How are we 26 days into 2022? Although by the look of nearly everyone's social media accounts supposedly January is 100 days long. I guess I missed that memo.
With a new moon or crescent or jaffa cake whatever you wanna call it, popping up last week and the realities of life swirling around this week - I feel Overwhelmed with the biggest capital O!
There's nothing better than seeing people succeed - especially people you love. There's nothing more satisfying than seeing people make big moves in their lives and embark on new journeys or be at peace with their choices. I can see the people close to me starting to pave the driveways to their next journeys and as much as I am at peace with where and who I am right now - I do feel like I am gasping for air as their worlds flourish and solidify and my world is still, very much the same as 6 months ago.
Not at all trying to sound jealous or not happy for them - I want the best for everyone, especially the people I love but as I see plans of moving, houses being sold and rented and renovated and topsy-turvyed here and there - I am sat feeling very much out of place right now.

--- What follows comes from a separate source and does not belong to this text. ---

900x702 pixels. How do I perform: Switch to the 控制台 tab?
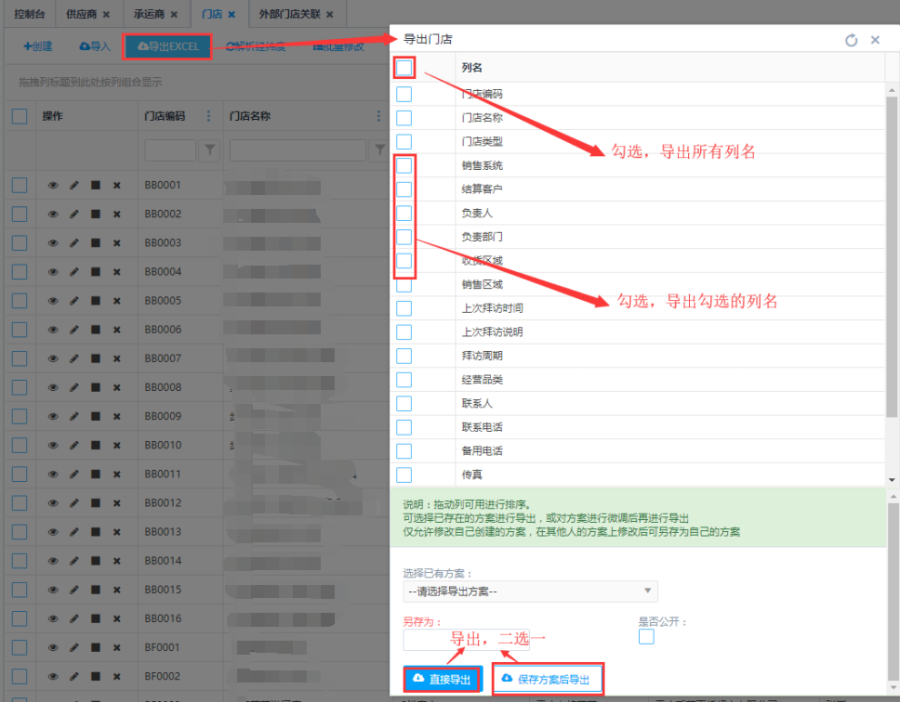pos(30,15)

Think it's time to head back to the psychologist but no shame in that game. I guess this is who I am and how I react in some cases. I am standing on the platform and watching the people I love all in one carriage shooting off. Dramatic as it may sound - it feels like that in my throat but in my heart, there is so much happiness for them all. It may be an internal tug-of-war or not a high enough dose of meds!
I suppose I am here writing because I don't feel it's right to bring those thoughts and feelings out into the energy - particularly when I share space and energies with so many others. I also think it's healthy to express that sometimes, in reality, we can be so pleased and happy for people but also start to feel like we're not doing enough or running at the same pace as what feels like the rest of the herd is.
At the end of the day, I am grateful and pleased for my herd, my pod, my pack, my people - but I am feeling all the feelings this week and last week and maybe next week too. That's okay, feel it, process it, talk it out, write it out and hope to goodness that my brain will move onto the next target.
Stay safe and stay well for the rest of this Winter-Spring time. You are all amazing and doing the best you can.